Parallel Life by Yuri Quevedo

Mateus Moreira
March 26, 2026

We are in a car cemetery. A mountain range composed of scrap metal surrounds a portion of radioactive water. The crumpled car bodies, stacked atop one another, limit the horizon, nullify the vanishing point, and loom monstrously, advancing upon us. These people-carrying machines are now at a standstill, their tires spinning in vain, every piece part of a total ruin. However, as the gaze lingers over this metallic mass, the painting reveals a profusion of details: human figures emerge from the wreckage, small actions insinuate themselves, and the mundane establishes itself. The mountain of cars ceases to be a mere compact block and begins to function as a narrative field. Each character seems to carry a possible story. Are they survivors of a world that collapsed or natives of this chaos? Do they move among the carcasses like those searching for a lost future or like those who have already learned to live among remains? The painting offers a stage for the observer’s inquiries, opening space for multiple hypotheses: perhaps they hope to rebuild something, perhaps they will finish destroying it.

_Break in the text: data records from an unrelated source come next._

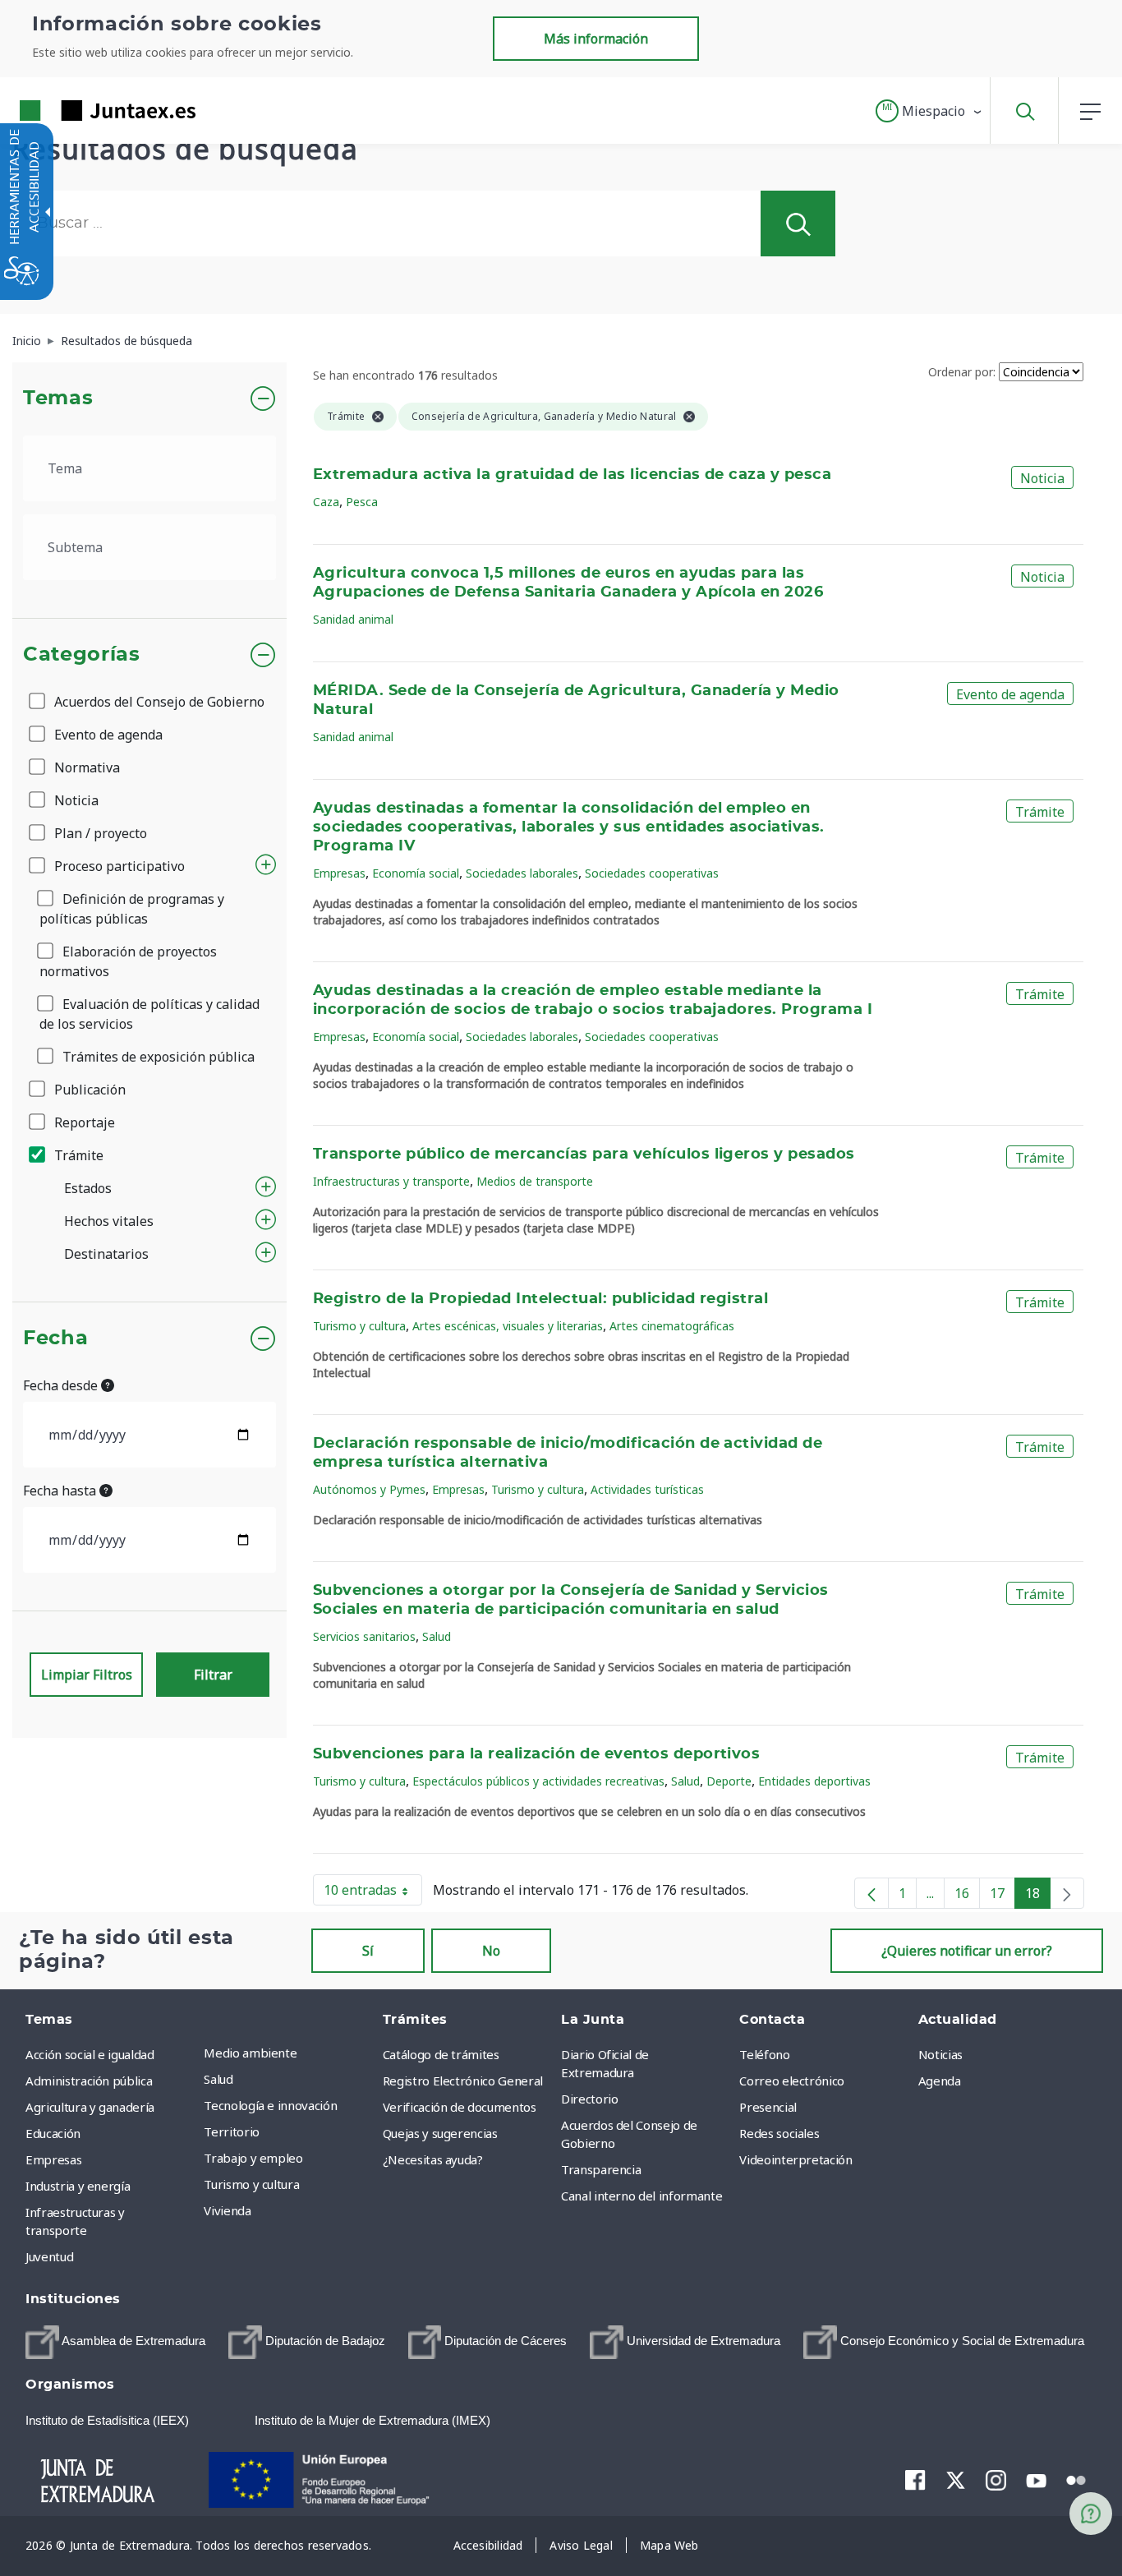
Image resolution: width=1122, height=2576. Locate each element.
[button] (929, 111)
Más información (596, 39)
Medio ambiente (250, 2052)
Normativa (85, 767)
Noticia (75, 800)
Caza (326, 501)
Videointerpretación (795, 2159)
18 (1038, 1896)
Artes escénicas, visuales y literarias (507, 1326)
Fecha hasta (61, 1491)
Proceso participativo (118, 866)
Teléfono (764, 2054)
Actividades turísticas (647, 1489)
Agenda (939, 2080)
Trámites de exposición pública (157, 1057)
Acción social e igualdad (89, 2054)
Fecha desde (62, 1385)
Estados (88, 1188)
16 (967, 1896)
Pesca (362, 501)
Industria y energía (77, 2185)
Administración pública (88, 2080)
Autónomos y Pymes (369, 1489)
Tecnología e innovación (270, 2105)
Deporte (729, 1781)
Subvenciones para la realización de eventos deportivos (536, 1754)
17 (1002, 1896)
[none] (1067, 1893)
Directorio (589, 2098)
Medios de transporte (534, 1181)
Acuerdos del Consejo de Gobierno (157, 702)
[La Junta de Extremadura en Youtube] (1036, 2479)
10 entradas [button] (373, 1893)
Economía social (415, 873)
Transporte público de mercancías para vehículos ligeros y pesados (584, 1154)
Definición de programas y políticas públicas (131, 909)
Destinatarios (106, 1254)
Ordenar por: (962, 372)
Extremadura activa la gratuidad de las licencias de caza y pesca (572, 475)
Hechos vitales (109, 1221)
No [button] (491, 1951)
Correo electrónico (791, 2080)
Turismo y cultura (359, 1326)
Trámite (77, 1155)
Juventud (49, 2256)
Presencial (768, 2107)
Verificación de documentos (459, 2107)
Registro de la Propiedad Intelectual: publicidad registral (540, 1299)
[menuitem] (289, 2053)
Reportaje (83, 1122)
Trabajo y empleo (253, 2158)
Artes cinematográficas (671, 1326)
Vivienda (227, 2210)
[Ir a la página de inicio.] (78, 110)
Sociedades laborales (522, 873)
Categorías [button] (81, 655)
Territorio (232, 2131)
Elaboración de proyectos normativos (128, 961)
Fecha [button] (55, 1338)
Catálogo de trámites (441, 2054)
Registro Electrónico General (463, 2080)
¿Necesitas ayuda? (433, 2159)
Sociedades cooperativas (652, 873)
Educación (52, 2133)
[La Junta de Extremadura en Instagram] (996, 2479)
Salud (436, 1636)
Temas (58, 398)
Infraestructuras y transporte (391, 1181)
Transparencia (601, 2169)
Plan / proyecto (99, 833)
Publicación (88, 1090)
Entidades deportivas (814, 1781)
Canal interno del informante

This figurative universe is the result of Mateus Moreira’s technical itinerary, presented here in this new series of paintings. The artist seems to see the ambiguity of things as his engine—the very thing that motivates the painting. Sometimes it is a smudge of color that looks like a dog; at others, an accident that resembles a river. There are also those images that arise from his experiences, whether awake or asleep: enigmatic scenes caught between despair and hope, success and failure, progress and destruction. Faced with these poles, it is surprising that he does not apply judgment, nor does he lock each painting into a moral narrative that denounces the bankruptcy of civilization or preaches its resilience. On the contrary, he has the courage to let the scenes open up to a relationship with the public who—saturated with contemplating images of beginnings and ends—can now take a stand before them.

In the path that Mateus skillfully constructs, dredging us into his world, there is a demonstration of the dual aspect characteristic of any aesthetic experience. On one hand, the eye perceives the narrative. On the other, the same surface asserts itself before us as a work of art, made of lines and masses of color, spread with a palette knife or resulting from brushstrokes. The viewer must continuously oscillate between these two registers. The artist himself balances on this frontier at all times. From the sketches in his small notebook to the large canvases, he produces accidents, small cataclysms that corrupt the image, erasing constructed parts and adding dissonant elements, on the threshold between finishing and starting a new work from scratch.

This tension is a constituent of the represented scenes. The wreckage may indicate a civilization that has collapsed—or the raw material from which something new is about to be rebuilt. Although the paintings do not refer to any specific place in the world (and at the same time to all of them), the way of inhabiting this ambiguity is certainly characteristic of survival in Brazil: a precarious country that converts failure into a way of life, getting by as it can; where the flaw is a resource for the imagination. As in the painting itself, here too the meaning remains suspended between two poles: ruin and possibility.